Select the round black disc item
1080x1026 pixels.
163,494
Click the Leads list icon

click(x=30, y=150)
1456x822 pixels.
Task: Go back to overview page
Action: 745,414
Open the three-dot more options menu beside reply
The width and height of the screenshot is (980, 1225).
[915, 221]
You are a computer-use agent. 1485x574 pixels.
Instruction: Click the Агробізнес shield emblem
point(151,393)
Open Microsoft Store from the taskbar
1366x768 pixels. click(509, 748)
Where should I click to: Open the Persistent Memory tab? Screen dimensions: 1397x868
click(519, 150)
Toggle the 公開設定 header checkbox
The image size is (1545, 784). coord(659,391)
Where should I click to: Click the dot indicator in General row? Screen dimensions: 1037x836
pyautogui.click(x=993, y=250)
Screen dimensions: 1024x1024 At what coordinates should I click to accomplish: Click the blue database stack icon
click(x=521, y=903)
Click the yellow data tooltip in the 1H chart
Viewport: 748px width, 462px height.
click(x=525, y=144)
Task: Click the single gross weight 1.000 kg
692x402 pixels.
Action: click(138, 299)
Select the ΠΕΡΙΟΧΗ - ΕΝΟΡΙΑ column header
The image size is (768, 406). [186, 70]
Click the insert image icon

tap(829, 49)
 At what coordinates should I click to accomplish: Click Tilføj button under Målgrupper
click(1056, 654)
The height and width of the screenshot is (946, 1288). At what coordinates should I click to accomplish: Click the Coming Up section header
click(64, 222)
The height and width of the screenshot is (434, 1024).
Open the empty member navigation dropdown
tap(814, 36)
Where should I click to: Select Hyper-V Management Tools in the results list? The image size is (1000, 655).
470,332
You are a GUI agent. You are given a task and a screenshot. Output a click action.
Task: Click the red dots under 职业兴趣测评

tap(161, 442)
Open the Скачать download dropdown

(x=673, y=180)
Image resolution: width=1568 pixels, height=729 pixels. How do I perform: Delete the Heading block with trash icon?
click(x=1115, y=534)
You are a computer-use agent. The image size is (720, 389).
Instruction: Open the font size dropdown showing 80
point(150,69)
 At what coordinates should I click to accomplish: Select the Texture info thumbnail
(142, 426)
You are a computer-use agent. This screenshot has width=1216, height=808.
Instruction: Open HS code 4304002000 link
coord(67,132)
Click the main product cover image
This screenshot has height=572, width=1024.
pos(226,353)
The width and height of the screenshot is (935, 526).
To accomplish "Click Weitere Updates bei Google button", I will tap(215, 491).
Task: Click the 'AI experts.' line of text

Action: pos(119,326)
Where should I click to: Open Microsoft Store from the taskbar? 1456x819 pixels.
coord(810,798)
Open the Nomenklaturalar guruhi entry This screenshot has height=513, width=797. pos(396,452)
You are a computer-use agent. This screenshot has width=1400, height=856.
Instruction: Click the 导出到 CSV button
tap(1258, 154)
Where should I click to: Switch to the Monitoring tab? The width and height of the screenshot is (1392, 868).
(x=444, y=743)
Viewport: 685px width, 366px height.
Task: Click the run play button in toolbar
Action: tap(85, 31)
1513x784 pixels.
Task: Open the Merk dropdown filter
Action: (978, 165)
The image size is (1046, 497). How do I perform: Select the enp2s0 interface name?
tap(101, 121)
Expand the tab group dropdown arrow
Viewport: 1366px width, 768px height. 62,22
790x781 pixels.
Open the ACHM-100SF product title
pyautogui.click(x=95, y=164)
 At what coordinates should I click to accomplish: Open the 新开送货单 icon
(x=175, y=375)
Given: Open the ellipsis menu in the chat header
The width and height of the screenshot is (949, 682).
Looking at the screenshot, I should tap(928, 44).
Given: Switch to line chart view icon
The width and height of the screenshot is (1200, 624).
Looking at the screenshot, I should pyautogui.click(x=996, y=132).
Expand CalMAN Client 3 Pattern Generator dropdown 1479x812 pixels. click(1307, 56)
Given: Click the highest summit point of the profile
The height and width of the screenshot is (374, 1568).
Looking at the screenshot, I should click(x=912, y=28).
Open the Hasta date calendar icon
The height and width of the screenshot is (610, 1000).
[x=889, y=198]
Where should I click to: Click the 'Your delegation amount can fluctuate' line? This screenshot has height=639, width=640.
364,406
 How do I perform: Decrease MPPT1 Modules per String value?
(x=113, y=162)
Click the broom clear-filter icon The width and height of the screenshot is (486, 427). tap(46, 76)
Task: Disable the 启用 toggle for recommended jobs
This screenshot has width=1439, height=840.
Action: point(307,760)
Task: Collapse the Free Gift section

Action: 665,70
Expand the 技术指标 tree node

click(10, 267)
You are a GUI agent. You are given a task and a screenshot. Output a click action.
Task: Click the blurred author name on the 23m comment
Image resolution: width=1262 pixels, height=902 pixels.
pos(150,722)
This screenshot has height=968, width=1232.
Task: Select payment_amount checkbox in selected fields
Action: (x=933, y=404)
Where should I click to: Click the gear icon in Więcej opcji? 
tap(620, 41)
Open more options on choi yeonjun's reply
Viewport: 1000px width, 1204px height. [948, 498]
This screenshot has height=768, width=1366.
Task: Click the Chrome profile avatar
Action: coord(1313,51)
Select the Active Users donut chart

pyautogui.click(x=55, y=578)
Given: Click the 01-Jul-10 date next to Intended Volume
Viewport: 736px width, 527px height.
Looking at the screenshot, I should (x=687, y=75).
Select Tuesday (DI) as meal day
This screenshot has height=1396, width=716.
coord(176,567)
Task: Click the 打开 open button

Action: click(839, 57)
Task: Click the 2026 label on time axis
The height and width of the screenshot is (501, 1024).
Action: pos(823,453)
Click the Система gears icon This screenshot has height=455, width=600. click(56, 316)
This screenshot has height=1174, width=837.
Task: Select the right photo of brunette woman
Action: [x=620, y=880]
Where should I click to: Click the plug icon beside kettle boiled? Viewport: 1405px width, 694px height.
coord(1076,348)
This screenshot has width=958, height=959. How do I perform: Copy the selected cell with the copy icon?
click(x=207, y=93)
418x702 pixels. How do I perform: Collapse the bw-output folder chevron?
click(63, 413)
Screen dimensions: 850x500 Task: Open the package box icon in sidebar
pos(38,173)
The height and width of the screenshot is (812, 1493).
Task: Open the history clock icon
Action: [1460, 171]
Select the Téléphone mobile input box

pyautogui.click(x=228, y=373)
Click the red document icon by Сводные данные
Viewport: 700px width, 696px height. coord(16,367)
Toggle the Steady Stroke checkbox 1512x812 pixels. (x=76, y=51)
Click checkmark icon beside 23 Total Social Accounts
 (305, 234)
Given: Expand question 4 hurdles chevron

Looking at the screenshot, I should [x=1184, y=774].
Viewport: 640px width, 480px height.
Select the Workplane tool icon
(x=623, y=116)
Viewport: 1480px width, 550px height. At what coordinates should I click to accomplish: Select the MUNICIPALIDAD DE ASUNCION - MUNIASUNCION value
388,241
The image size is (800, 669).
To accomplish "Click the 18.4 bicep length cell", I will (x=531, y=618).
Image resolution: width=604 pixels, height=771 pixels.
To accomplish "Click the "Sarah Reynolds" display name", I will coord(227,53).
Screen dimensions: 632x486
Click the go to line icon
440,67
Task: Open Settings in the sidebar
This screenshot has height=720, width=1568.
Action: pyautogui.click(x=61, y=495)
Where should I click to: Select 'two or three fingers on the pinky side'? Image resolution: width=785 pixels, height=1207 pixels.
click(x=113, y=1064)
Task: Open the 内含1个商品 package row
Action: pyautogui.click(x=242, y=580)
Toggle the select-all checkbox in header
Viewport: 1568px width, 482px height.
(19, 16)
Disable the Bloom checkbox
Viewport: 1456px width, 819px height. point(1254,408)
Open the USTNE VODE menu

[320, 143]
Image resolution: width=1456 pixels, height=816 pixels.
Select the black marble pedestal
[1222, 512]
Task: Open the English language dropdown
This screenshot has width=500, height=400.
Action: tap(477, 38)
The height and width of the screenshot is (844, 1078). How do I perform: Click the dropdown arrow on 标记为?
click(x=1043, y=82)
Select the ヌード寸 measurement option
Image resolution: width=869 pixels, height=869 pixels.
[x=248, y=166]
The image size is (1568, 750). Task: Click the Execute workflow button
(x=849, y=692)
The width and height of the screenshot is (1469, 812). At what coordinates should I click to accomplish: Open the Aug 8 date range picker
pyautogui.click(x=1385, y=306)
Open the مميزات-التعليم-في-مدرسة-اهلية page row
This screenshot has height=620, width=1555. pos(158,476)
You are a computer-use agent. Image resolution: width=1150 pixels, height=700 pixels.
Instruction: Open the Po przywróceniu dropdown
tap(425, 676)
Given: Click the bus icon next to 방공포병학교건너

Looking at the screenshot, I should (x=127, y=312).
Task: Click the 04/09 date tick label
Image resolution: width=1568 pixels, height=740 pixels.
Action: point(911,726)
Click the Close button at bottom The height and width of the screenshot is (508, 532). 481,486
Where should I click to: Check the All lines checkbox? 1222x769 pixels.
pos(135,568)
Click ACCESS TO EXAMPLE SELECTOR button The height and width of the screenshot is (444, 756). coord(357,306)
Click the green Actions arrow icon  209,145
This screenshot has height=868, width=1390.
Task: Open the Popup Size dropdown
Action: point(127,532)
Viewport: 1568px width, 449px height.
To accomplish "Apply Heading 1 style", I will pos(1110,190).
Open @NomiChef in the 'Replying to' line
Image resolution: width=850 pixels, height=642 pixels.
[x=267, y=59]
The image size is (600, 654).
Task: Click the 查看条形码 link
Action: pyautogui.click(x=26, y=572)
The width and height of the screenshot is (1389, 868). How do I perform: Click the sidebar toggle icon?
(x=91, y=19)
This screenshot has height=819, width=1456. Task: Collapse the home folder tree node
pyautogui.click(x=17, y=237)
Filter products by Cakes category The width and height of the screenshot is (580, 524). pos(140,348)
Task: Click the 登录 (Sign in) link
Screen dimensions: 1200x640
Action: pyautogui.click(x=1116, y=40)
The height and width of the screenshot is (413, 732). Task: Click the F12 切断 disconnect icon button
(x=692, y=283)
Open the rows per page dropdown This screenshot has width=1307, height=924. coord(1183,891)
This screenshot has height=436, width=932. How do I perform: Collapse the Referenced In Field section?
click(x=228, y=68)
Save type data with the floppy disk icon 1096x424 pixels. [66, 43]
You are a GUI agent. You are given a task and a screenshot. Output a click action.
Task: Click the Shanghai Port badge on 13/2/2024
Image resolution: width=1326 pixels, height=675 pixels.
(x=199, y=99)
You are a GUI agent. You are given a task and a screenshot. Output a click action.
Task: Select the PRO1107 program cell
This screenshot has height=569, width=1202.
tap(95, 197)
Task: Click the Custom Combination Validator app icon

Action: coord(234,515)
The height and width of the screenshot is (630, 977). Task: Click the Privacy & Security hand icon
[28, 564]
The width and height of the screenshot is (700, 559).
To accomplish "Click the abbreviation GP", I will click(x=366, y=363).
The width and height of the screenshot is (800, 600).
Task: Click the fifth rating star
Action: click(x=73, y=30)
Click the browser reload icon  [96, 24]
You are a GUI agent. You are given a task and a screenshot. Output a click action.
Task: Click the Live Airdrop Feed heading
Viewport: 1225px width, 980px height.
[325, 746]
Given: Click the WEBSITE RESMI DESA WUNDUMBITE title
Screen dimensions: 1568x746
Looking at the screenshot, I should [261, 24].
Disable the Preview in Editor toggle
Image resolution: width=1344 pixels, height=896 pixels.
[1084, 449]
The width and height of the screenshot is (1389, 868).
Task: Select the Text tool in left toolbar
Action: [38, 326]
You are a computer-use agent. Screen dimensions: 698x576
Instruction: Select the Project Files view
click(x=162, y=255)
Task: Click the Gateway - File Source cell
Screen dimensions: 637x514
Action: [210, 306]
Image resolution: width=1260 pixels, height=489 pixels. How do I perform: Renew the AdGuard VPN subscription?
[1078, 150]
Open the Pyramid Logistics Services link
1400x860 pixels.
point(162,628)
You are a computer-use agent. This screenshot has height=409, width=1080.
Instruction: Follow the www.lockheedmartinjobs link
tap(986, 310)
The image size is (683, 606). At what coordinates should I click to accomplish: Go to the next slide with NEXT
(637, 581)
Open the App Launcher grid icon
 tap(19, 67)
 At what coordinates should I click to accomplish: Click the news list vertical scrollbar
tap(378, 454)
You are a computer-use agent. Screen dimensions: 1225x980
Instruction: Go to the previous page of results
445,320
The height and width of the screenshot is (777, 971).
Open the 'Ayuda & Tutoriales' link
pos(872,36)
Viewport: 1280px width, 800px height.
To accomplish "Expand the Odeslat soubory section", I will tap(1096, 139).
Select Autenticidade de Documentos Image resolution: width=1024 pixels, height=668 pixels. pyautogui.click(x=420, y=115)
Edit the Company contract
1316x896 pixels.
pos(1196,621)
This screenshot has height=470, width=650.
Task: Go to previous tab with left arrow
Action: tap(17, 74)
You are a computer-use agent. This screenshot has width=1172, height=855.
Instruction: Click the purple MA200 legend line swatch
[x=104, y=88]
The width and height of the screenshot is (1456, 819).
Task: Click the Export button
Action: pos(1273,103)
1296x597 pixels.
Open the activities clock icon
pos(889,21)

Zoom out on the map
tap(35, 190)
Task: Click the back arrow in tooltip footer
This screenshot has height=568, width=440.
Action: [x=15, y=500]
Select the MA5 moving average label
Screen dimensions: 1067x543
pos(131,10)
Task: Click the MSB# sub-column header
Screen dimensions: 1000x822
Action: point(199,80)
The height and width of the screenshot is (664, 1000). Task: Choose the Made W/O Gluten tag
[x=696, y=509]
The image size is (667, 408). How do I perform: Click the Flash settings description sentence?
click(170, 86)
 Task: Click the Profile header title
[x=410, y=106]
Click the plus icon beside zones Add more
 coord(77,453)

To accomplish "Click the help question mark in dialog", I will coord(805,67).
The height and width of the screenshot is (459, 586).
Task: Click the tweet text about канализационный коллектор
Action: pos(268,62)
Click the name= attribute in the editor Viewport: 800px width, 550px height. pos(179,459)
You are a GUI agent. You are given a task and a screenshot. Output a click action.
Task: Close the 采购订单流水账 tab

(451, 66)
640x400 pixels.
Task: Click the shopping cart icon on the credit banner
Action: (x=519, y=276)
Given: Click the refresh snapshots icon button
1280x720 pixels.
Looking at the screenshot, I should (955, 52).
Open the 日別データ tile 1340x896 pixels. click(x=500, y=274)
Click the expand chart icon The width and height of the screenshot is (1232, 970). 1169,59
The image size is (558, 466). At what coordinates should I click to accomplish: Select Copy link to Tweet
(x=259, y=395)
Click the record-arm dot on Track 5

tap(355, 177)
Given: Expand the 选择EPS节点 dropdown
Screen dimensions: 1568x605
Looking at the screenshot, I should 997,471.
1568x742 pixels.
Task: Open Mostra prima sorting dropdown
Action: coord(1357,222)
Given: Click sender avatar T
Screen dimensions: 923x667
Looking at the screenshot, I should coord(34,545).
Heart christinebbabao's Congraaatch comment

□ □ □

#### Task requirements:
Repeat the entries from the line with "Screen dimensions: 850x500" up to and including the line with "Viewport: 700px width, 696px".

#### Task result:
Screen dimensions: 850x500 Task: Open the package box icon in sidebar
pos(38,173)
The height and width of the screenshot is (812, 1493).
Task: Open the history clock icon
Action: [1460, 171]
Select the Téléphone mobile input box

pyautogui.click(x=228, y=373)
Click the red document icon by Сводные данные
Viewport: 700px width, 696px height. coord(16,367)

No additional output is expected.